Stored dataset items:
....................

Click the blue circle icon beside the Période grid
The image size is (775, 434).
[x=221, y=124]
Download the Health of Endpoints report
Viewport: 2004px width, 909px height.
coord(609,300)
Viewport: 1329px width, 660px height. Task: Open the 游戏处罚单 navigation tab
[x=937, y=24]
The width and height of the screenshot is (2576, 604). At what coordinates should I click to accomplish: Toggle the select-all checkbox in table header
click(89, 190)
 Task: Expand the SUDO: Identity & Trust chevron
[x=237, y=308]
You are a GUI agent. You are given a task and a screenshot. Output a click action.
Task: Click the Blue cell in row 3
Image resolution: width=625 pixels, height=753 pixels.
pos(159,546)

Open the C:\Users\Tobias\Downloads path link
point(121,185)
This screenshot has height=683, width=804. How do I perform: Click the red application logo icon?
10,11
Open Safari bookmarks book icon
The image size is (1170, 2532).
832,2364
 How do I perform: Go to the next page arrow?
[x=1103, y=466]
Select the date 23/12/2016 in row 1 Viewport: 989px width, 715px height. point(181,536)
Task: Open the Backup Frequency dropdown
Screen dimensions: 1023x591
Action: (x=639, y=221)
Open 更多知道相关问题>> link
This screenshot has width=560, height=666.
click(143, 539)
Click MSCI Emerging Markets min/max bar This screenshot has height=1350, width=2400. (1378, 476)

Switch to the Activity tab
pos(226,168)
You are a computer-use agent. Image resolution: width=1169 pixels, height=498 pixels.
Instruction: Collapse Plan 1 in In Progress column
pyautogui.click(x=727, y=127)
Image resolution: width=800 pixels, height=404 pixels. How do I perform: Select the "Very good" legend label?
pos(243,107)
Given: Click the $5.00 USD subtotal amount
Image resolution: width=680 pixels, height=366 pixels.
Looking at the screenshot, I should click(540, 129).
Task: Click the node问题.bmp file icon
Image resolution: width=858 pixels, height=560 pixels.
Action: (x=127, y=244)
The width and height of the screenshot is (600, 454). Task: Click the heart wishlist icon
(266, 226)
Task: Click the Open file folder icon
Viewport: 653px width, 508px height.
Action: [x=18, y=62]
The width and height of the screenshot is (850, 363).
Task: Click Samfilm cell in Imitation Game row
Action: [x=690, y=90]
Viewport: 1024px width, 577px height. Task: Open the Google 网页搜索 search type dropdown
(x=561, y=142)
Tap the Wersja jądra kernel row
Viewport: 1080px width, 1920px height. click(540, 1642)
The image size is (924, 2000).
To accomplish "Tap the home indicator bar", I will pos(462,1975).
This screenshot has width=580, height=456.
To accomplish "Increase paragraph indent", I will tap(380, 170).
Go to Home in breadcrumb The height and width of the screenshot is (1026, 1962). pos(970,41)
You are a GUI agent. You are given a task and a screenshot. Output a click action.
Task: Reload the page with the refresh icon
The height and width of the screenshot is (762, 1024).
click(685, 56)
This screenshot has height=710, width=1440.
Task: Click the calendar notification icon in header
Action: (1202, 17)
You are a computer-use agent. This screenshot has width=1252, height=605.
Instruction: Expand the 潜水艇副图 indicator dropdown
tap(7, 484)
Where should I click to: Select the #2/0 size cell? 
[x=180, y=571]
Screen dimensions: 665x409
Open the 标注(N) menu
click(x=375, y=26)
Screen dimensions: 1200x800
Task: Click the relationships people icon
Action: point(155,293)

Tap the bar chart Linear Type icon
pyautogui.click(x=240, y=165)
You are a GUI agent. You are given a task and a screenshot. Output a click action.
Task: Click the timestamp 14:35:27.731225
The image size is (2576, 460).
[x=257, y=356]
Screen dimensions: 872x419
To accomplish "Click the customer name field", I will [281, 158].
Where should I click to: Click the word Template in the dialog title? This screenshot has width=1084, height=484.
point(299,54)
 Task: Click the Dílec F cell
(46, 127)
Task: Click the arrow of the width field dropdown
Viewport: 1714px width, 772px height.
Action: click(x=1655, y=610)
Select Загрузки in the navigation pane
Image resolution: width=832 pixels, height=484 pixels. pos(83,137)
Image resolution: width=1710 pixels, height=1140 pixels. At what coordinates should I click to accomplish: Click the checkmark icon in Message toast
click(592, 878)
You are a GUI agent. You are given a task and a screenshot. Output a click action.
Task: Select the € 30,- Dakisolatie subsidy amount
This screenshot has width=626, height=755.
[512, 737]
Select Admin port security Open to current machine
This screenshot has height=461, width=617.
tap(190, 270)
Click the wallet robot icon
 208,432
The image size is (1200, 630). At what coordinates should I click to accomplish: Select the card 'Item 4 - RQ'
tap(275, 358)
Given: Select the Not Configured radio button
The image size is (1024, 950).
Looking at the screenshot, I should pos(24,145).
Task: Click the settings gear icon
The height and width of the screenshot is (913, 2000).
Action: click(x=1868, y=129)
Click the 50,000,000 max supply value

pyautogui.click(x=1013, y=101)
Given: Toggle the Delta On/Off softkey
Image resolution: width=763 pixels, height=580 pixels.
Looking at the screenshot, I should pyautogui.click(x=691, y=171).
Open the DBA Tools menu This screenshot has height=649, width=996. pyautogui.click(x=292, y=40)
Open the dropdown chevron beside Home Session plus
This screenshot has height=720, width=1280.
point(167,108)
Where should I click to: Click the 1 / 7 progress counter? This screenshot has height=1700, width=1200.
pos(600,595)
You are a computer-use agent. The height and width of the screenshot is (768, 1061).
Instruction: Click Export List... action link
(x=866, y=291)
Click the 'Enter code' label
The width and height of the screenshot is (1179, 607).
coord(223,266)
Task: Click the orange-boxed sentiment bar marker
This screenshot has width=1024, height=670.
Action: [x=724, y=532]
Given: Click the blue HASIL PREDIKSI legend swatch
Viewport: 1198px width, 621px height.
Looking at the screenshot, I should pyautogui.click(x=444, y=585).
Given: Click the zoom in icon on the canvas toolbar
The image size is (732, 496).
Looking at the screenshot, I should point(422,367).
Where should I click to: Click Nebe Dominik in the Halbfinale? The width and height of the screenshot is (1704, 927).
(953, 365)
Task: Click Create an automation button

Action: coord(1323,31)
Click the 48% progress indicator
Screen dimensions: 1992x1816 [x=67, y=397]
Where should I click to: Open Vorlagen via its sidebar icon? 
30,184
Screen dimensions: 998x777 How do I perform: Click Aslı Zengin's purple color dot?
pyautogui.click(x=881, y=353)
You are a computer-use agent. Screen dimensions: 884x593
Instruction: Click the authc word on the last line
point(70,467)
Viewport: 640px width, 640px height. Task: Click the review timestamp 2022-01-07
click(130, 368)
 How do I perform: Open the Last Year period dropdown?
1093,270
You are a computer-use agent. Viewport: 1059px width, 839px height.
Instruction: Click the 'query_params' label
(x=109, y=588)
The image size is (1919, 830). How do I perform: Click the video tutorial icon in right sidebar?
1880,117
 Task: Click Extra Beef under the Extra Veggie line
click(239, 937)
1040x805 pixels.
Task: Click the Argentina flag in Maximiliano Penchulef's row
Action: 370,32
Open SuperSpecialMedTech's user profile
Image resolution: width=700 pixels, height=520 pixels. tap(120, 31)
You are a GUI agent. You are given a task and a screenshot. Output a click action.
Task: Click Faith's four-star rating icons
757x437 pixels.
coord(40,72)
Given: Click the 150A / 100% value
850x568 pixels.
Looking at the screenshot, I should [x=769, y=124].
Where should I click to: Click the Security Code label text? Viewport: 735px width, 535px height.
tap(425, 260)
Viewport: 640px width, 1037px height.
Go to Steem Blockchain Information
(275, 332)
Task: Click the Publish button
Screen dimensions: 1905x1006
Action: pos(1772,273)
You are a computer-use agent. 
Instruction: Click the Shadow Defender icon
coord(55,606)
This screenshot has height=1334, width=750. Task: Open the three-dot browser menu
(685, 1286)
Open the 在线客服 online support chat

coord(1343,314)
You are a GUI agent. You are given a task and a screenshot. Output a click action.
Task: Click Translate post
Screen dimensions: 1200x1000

....................

- [Task goal]: If a line in the entries above contains the word "beside", count it, and give only the final number.

- [Written answer]: 2